--- What needs to be done ---
Put the lines below into a JSON array of strings, one string per line, leaving out any blank lines.

>>>>>

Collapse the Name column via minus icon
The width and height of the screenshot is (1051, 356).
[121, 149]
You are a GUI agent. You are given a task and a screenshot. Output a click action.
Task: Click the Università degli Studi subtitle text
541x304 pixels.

<<<<<

--- Response ---
[
  "Collapse the Name column via minus icon",
  "The width and height of the screenshot is (1051, 356).",
  "[121, 149]",
  "You are a GUI agent. You are given a task and a screenshot. Output a click action.",
  "Task: Click the Università degli Studi subtitle text",
  "541x304 pixels."
]